Your assignment >>
Images do not belong in the copy; retype the rest of the entries below exactly.

(Stored items)
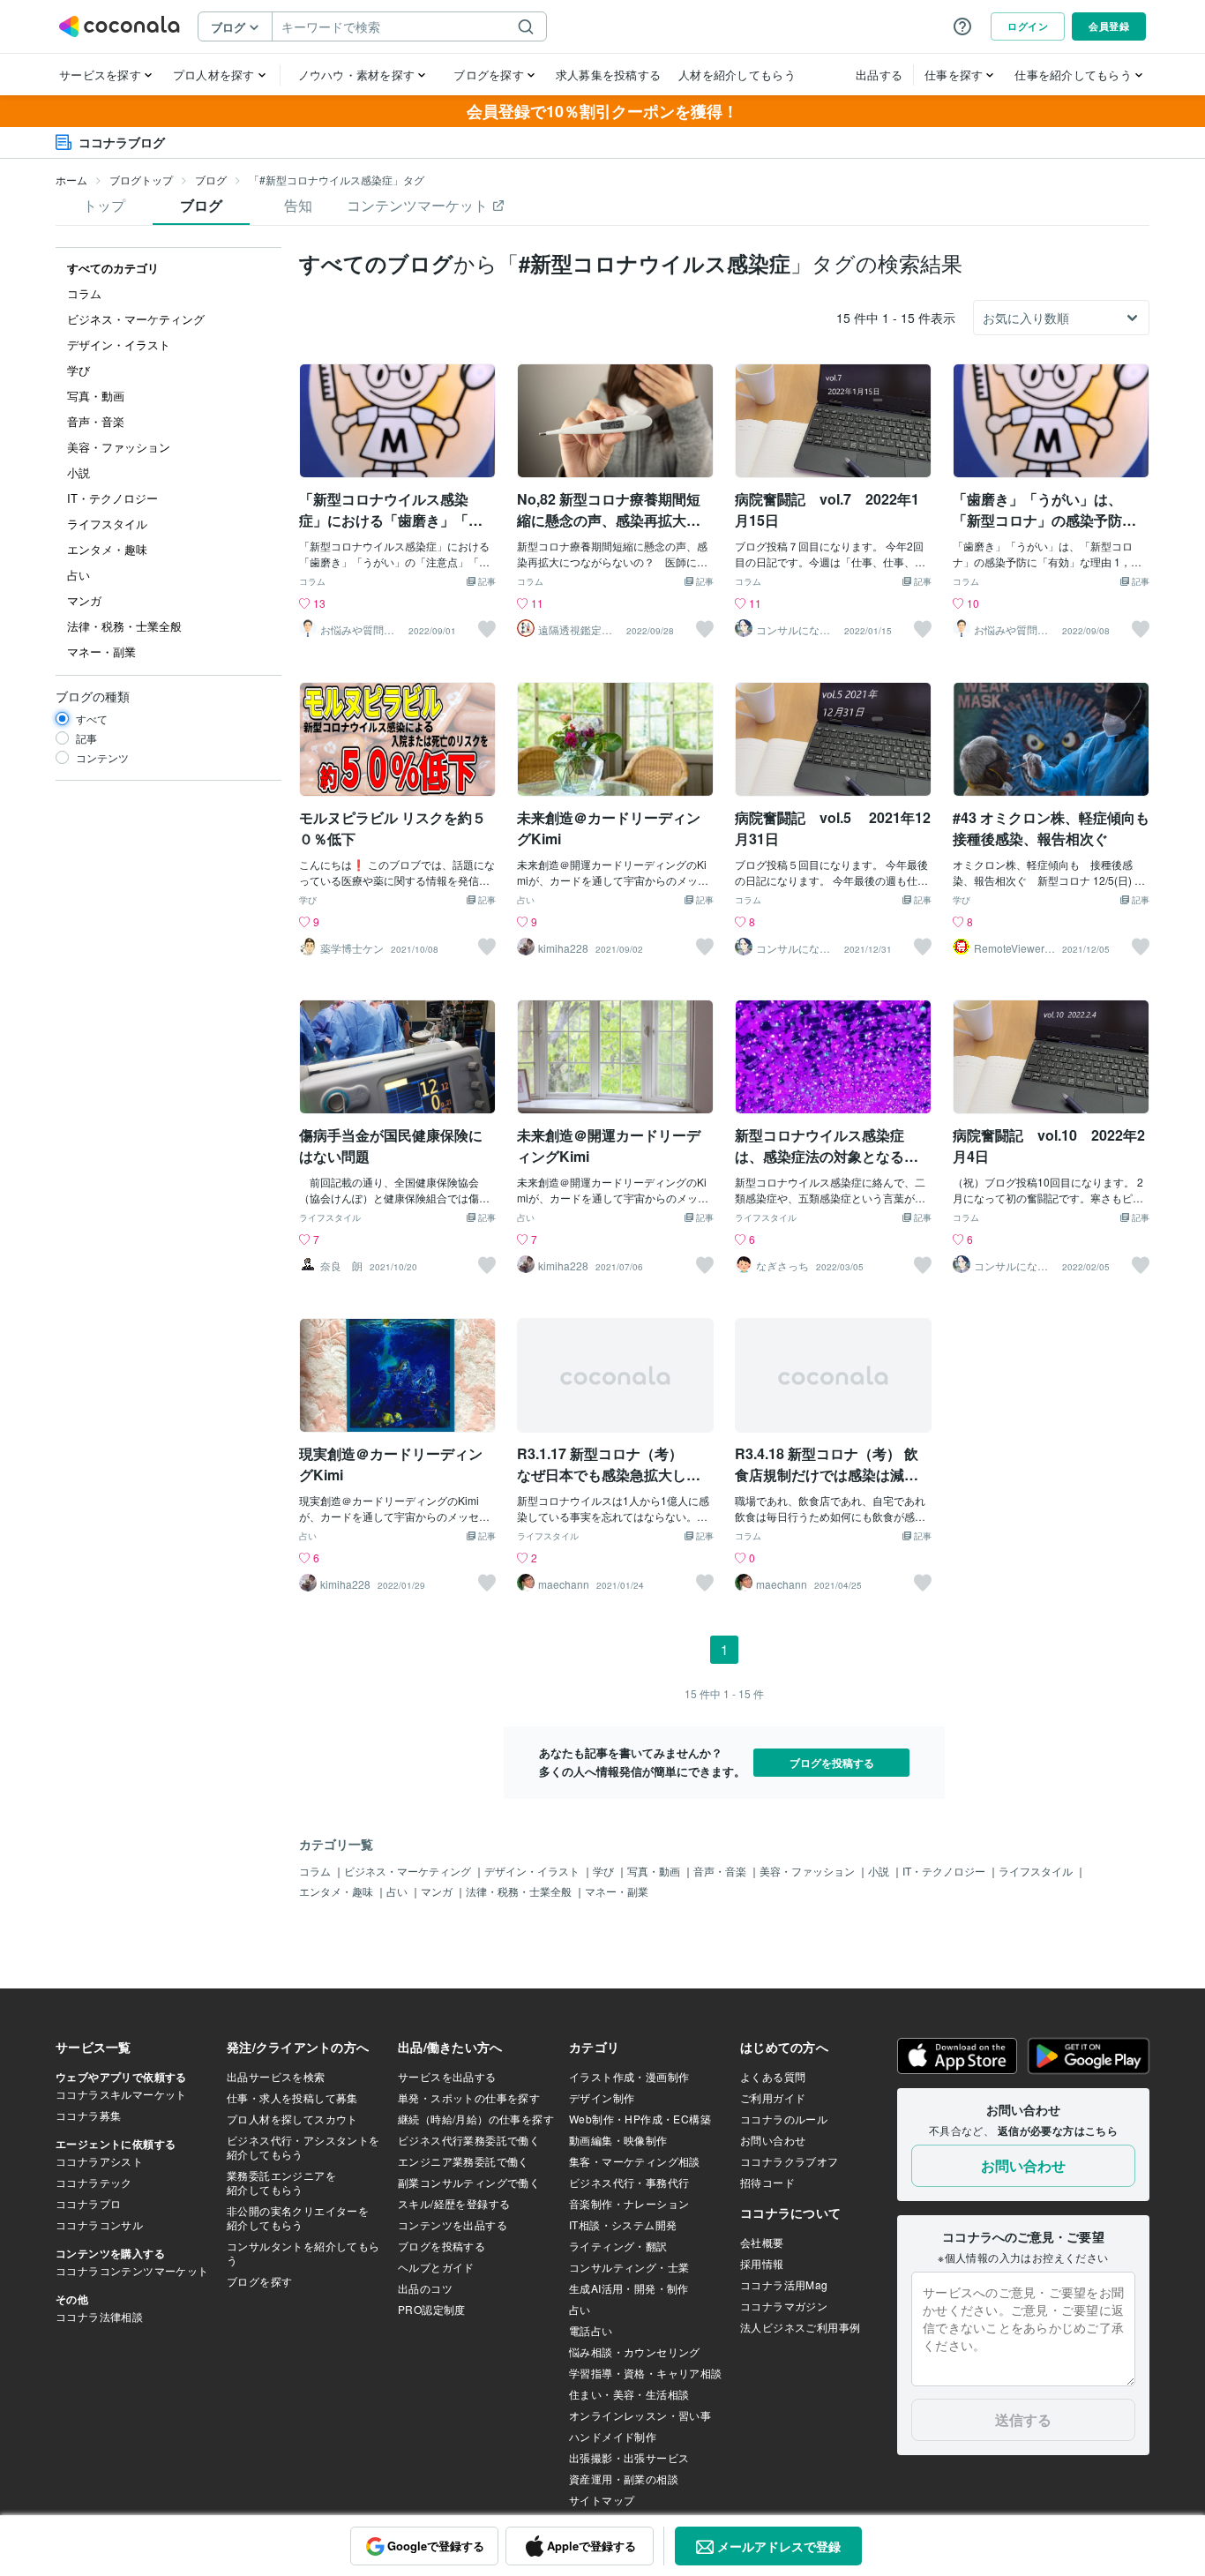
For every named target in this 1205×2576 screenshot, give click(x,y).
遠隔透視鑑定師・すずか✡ (570, 630)
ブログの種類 (93, 696)
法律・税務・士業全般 (520, 1890)
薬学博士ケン (352, 948)
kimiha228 (563, 948)
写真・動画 (655, 1870)
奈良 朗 (341, 1266)
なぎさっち (782, 1266)
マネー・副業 (616, 1890)
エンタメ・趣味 (337, 1890)
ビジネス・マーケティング (409, 1870)
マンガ (438, 1890)
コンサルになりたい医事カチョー (793, 630)
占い (526, 900)
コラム (312, 582)
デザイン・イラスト (533, 1870)
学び (308, 900)
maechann (563, 1584)
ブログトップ (141, 179)
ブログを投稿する (832, 1763)
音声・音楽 (721, 1870)
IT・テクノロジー (945, 1870)
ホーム (71, 179)
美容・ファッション (808, 1870)
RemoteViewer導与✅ (1014, 948)
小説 (880, 1870)
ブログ (211, 179)
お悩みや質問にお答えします (357, 630)
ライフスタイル (330, 1218)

Result below >>
For every named target in this 1205×2576 screenshot, give click(x,y).
遠隔透視鑑定師・すずか✡ (570, 630)
ブログの種類 (93, 696)
法律・税務・士業全般 (520, 1890)
薬学博士ケン (352, 948)
kimiha228 (563, 948)
写真・動画 (655, 1870)
奈良 朗 (341, 1266)
なぎさっち (782, 1266)
マネー・副業 (616, 1890)
エンタメ・趣味 (337, 1890)
ビジネス・マーケティング (409, 1870)
マンガ (438, 1890)
コンサルになりたい医事カチョー (793, 630)
占い (526, 900)
コラム (312, 582)
デザイン・イラスト (533, 1870)
学び (308, 900)
maechann (563, 1584)
ブログトップ (141, 179)
ブログを投稿する (832, 1763)
音声・音楽 (721, 1870)
IT・テクノロジー (945, 1870)
ホーム (71, 179)
美容・ファッション (808, 1870)
RemoteViewer導与✅ (1014, 948)
小説 (880, 1870)
ブログ (211, 179)
お悩みや質問にお答えします (357, 630)
ライフスタイル (330, 1218)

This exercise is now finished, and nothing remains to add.